The US has shown for decades a selective morality in dealing with repressive regimes in a way that some have called realpolitik. This describes a kind of foreign policy based on practical, and self-interested principles rather than moral or ideological concerns. The US empowers dictators not only through money, the transfer of technology or surveillance, but also by giving them moral support globally.
This friendliness can be seen in the handling of the Scholar-statesman Award by The Washington Institute for Near East Policy, which “generally honors the kind of people you’d expect a hawkish, pro-Israeli government think tank to honor”, explains writer Peter Beinart. Unexpectedly, 2021’s winner has been Mohamed Bin Zayed, Crown Prince of the United Arab Emirates.

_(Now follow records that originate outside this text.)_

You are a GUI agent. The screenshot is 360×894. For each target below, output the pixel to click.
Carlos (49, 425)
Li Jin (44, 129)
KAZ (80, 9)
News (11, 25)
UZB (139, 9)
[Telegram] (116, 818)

In its announcement, the Institute praised Bin Zayed for “securing the breakthrough peace agreement between the United Arab Emirates and Israel, as well as his commitment to expanding religious tolerance at home.” This is just false. According to Human Rights Watch, his Sunni-dominated regime has waged a campaign of forced disappearances, incommunicado detention, and groundless deportation against Shia Muslims.
Let’s not forget that the UAE is an absolute monarchy where political parties are banned and all executive, legislative, and judicial authority rests with the hereditary rulers. According to Freedom House’s rankings, people in the UAE enjoy fewer political rights than people in Iran.
Concerns about Human rights abuses seem to slip away from the radar when regimes support the American and Israeli-dominated regional order. They only seem to care for human rights when those dictatorships can be immersed in geopolitical feuds with the US or Israel.
Thus, the ones that want to end the support for Israel’s oppression of Palestinians are also the most dedicated to end US support for Arab regimes that oppress their people. Israel’s defenders are usually not passionate proponents of freedom and democracy across the Arab world.